____ EXERCISE INPUT

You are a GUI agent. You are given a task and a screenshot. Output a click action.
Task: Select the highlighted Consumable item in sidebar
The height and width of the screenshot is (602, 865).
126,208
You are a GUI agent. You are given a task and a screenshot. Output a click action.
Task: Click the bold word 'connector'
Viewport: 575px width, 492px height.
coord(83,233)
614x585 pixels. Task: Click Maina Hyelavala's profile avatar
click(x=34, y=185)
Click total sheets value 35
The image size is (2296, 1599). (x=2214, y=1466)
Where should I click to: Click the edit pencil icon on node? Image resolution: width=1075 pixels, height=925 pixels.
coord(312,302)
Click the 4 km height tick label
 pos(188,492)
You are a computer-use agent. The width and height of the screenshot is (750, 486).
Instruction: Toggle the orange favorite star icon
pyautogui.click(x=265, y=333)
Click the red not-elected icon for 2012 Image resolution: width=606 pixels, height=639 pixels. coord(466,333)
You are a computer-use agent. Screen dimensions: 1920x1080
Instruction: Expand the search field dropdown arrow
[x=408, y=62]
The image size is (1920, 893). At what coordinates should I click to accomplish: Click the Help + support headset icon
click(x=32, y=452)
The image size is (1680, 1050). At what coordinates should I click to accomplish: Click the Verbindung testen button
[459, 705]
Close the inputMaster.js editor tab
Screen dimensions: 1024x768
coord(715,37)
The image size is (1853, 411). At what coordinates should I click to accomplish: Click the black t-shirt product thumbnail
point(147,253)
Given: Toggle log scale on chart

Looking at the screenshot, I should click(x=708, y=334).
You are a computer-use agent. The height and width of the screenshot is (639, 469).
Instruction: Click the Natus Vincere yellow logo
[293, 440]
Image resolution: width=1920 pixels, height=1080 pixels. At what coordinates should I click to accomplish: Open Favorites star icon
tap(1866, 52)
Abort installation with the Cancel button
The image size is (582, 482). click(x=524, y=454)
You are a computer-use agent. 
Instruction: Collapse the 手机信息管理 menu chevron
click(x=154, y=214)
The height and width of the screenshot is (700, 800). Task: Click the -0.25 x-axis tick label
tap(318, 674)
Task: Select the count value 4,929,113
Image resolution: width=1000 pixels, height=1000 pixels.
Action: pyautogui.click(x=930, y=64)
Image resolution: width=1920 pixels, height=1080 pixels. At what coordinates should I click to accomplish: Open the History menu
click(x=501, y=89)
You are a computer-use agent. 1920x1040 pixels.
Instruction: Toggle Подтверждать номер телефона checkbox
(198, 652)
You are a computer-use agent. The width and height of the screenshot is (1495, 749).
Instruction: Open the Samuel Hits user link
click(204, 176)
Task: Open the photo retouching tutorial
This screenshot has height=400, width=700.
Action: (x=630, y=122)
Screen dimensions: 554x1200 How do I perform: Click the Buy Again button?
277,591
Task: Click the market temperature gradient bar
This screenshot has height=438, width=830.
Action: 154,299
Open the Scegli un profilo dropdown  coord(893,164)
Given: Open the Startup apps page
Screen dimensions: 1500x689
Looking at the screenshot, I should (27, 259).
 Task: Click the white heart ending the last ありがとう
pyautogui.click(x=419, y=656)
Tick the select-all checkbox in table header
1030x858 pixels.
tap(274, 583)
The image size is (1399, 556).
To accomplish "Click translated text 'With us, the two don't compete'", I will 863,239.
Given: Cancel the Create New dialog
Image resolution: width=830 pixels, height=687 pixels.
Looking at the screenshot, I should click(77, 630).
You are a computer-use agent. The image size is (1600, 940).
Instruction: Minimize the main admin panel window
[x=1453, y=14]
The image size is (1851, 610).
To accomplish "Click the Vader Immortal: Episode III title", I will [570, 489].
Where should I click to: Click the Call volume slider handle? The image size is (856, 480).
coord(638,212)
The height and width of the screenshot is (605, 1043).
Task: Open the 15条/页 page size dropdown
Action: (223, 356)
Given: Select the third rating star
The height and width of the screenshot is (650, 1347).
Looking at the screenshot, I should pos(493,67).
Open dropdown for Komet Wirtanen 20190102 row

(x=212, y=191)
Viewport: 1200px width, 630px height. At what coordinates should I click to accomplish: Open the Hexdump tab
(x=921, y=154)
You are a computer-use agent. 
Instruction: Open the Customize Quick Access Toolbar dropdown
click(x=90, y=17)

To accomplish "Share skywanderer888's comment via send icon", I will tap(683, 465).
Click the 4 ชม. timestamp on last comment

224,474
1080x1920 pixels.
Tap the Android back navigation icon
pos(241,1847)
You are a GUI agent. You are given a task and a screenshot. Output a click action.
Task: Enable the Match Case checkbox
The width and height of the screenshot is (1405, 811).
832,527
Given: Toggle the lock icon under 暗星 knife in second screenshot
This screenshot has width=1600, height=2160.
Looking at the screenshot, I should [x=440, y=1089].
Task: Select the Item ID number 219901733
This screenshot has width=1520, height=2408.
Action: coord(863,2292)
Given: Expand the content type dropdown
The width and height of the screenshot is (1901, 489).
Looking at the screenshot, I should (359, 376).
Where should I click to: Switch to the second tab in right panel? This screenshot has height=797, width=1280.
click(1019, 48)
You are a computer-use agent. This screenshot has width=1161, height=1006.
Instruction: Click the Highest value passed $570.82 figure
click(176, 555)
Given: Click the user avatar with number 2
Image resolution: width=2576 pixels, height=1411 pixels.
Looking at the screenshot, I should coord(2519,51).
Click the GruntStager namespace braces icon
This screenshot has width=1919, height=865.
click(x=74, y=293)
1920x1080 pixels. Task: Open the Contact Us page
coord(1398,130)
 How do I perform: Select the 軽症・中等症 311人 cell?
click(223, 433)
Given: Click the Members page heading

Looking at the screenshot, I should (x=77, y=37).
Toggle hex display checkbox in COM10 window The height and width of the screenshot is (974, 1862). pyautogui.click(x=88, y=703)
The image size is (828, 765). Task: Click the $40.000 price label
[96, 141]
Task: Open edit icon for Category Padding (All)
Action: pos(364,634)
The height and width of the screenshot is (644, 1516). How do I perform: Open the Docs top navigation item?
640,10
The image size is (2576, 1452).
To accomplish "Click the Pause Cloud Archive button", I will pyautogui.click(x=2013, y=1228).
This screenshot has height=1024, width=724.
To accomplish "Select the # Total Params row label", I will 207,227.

________

EXERCISE TASK
Reproduce every line of the listing above without any changes.

THE ANSWER
You are a GUI agent. You are given a task and a screenshot. Output a click action.
Task: Select the highlighted Consumable item in sidebar
The height and width of the screenshot is (602, 865).
126,208
You are a GUI agent. You are given a task and a screenshot. Output a click action.
Task: Click the bold word 'connector'
Viewport: 575px width, 492px height.
coord(83,233)
614x585 pixels. Task: Click Maina Hyelavala's profile avatar
click(x=34, y=185)
Click total sheets value 35
The image size is (2296, 1599). (x=2214, y=1466)
Where should I click to: Click the edit pencil icon on node? Image resolution: width=1075 pixels, height=925 pixels.
coord(312,302)
Click the 4 km height tick label
 pos(188,492)
You are a computer-use agent. The width and height of the screenshot is (750, 486).
Instruction: Toggle the orange favorite star icon
pyautogui.click(x=265, y=333)
Click the red not-elected icon for 2012 Image resolution: width=606 pixels, height=639 pixels. coord(466,333)
You are a computer-use agent. Screen dimensions: 1920x1080
Instruction: Expand the search field dropdown arrow
[x=408, y=62]
The image size is (1920, 893). At what coordinates should I click to accomplish: Click the Help + support headset icon
click(x=32, y=452)
The image size is (1680, 1050). At what coordinates should I click to accomplish: Click the Verbindung testen button
[459, 705]
Close the inputMaster.js editor tab
Screen dimensions: 1024x768
coord(715,37)
The image size is (1853, 411). At what coordinates should I click to accomplish: Click the black t-shirt product thumbnail
point(147,253)
Given: Toggle log scale on chart

Looking at the screenshot, I should click(x=708, y=334).
You are a computer-use agent. The height and width of the screenshot is (639, 469).
Instruction: Click the Natus Vincere yellow logo
[293, 440]
Image resolution: width=1920 pixels, height=1080 pixels. At what coordinates should I click to accomplish: Open Favorites star icon
tap(1866, 52)
Abort installation with the Cancel button
The image size is (582, 482). click(x=524, y=454)
You are a computer-use agent. 
Instruction: Collapse the 手机信息管理 menu chevron
click(x=154, y=214)
The height and width of the screenshot is (700, 800). Task: Click the -0.25 x-axis tick label
tap(318, 674)
Task: Select the count value 4,929,113
Image resolution: width=1000 pixels, height=1000 pixels.
Action: pyautogui.click(x=930, y=64)
Image resolution: width=1920 pixels, height=1080 pixels. At what coordinates should I click to accomplish: Open the History menu
click(x=501, y=89)
You are a computer-use agent. 1920x1040 pixels.
Instruction: Toggle Подтверждать номер телефона checkbox
(198, 652)
You are a computer-use agent. The width and height of the screenshot is (1495, 749).
Instruction: Open the Samuel Hits user link
click(204, 176)
Task: Open the photo retouching tutorial
This screenshot has height=400, width=700.
Action: (x=630, y=122)
Screen dimensions: 554x1200 How do I perform: Click the Buy Again button?
277,591
Task: Click the market temperature gradient bar
This screenshot has height=438, width=830.
Action: 154,299
Open the Scegli un profilo dropdown  coord(893,164)
Given: Open the Startup apps page
Screen dimensions: 1500x689
Looking at the screenshot, I should (27, 259).
 Task: Click the white heart ending the last ありがとう
pyautogui.click(x=419, y=656)
Tick the select-all checkbox in table header
1030x858 pixels.
tap(274, 583)
The image size is (1399, 556).
To accomplish "Click translated text 'With us, the two don't compete'", I will 863,239.
Given: Cancel the Create New dialog
Image resolution: width=830 pixels, height=687 pixels.
Looking at the screenshot, I should click(77, 630).
You are a computer-use agent. The image size is (1600, 940).
Instruction: Minimize the main admin panel window
[x=1453, y=14]
The image size is (1851, 610).
To accomplish "Click the Vader Immortal: Episode III title", I will [570, 489].
Where should I click to: Click the Call volume slider handle? The image size is (856, 480).
coord(638,212)
The height and width of the screenshot is (605, 1043).
Task: Open the 15条/页 page size dropdown
Action: (223, 356)
Given: Select the third rating star
The height and width of the screenshot is (650, 1347).
Looking at the screenshot, I should pos(493,67).
Open dropdown for Komet Wirtanen 20190102 row

(x=212, y=191)
Viewport: 1200px width, 630px height. At what coordinates should I click to accomplish: Open the Hexdump tab
(x=921, y=154)
You are a computer-use agent. 
Instruction: Open the Customize Quick Access Toolbar dropdown
click(x=90, y=17)

To accomplish "Share skywanderer888's comment via send icon", I will tap(683, 465).
Click the 4 ชม. timestamp on last comment

224,474
1080x1920 pixels.
Tap the Android back navigation icon
pos(241,1847)
You are a GUI agent. You are given a task and a screenshot. Output a click action.
Task: Enable the Match Case checkbox
The width and height of the screenshot is (1405, 811).
832,527
Given: Toggle the lock icon under 暗星 knife in second screenshot
This screenshot has width=1600, height=2160.
Looking at the screenshot, I should [x=440, y=1089].
Task: Select the Item ID number 219901733
This screenshot has width=1520, height=2408.
Action: coord(863,2292)
Given: Expand the content type dropdown
The width and height of the screenshot is (1901, 489).
Looking at the screenshot, I should (359, 376).
Where should I click to: Switch to the second tab in right panel? This screenshot has height=797, width=1280.
click(1019, 48)
You are a computer-use agent. This screenshot has width=1161, height=1006.
Instruction: Click the Highest value passed $570.82 figure
click(176, 555)
Given: Click the user avatar with number 2
Image resolution: width=2576 pixels, height=1411 pixels.
Looking at the screenshot, I should coord(2519,51).
Click the GruntStager namespace braces icon
This screenshot has width=1919, height=865.
click(x=74, y=293)
1920x1080 pixels. Task: Open the Contact Us page
coord(1398,130)
 How do I perform: Select the 軽症・中等症 311人 cell?
click(223, 433)
Given: Click the Members page heading

Looking at the screenshot, I should (x=77, y=37).
Toggle hex display checkbox in COM10 window The height and width of the screenshot is (974, 1862). pyautogui.click(x=88, y=703)
The image size is (828, 765). Task: Click the $40.000 price label
[96, 141]
Task: Open edit icon for Category Padding (All)
Action: pos(364,634)
The height and width of the screenshot is (644, 1516). How do I perform: Open the Docs top navigation item?
640,10
The image size is (2576, 1452).
To accomplish "Click the Pause Cloud Archive button", I will pyautogui.click(x=2013, y=1228).
This screenshot has height=1024, width=724.
To accomplish "Select the # Total Params row label", I will 207,227.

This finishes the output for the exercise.